How to complete this task: Going down the data below, set down exactly the line with "Viewport: 1024px width, 610px" and each line after it through the line with "You are a computer-use agent. Image"; no other lines.

(Collected data)
-------

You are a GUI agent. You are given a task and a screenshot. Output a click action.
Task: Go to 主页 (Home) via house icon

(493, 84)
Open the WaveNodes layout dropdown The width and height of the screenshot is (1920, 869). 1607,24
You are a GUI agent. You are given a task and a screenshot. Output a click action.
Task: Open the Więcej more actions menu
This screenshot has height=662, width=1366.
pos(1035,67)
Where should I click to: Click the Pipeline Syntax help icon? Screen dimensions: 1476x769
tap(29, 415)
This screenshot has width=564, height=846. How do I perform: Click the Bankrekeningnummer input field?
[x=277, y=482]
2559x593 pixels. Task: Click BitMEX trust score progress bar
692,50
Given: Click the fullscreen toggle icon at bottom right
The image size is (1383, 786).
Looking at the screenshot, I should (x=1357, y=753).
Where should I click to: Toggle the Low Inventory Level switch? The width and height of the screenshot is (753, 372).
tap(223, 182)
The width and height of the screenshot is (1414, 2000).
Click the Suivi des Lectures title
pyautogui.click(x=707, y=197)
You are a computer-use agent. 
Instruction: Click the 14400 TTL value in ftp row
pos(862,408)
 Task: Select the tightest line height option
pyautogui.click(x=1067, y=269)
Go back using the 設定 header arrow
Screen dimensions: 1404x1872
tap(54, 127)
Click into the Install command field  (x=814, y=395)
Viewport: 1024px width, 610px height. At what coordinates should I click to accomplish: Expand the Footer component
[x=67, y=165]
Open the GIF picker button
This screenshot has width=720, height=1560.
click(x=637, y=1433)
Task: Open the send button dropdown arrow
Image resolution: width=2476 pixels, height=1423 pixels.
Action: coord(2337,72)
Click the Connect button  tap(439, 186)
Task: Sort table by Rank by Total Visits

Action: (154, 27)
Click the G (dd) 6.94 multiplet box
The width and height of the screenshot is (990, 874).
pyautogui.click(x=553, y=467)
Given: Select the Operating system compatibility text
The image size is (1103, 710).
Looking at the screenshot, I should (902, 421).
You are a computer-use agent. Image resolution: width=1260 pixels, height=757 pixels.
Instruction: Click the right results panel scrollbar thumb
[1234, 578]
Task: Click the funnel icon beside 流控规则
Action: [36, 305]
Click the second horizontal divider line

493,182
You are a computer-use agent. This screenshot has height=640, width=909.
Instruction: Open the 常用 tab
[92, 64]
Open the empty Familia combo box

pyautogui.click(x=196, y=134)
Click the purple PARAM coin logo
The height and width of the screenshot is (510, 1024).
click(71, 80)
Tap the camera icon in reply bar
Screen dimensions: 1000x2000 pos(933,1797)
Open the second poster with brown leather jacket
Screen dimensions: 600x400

-------

Answer box:
Viewport: 1024px width, 610px height. At what coordinates should I click to accomplish: Expand the Footer component
[x=67, y=165]
Open the GIF picker button
This screenshot has width=720, height=1560.
click(x=637, y=1433)
Task: Open the send button dropdown arrow
Image resolution: width=2476 pixels, height=1423 pixels.
Action: coord(2337,72)
Click the Connect button  tap(439, 186)
Task: Sort table by Rank by Total Visits

Action: (154, 27)
Click the G (dd) 6.94 multiplet box
The width and height of the screenshot is (990, 874).
pyautogui.click(x=553, y=467)
Given: Select the Operating system compatibility text
The image size is (1103, 710).
Looking at the screenshot, I should (902, 421).
You are a computer-use agent. Image resolution: width=1260 pixels, height=757 pixels.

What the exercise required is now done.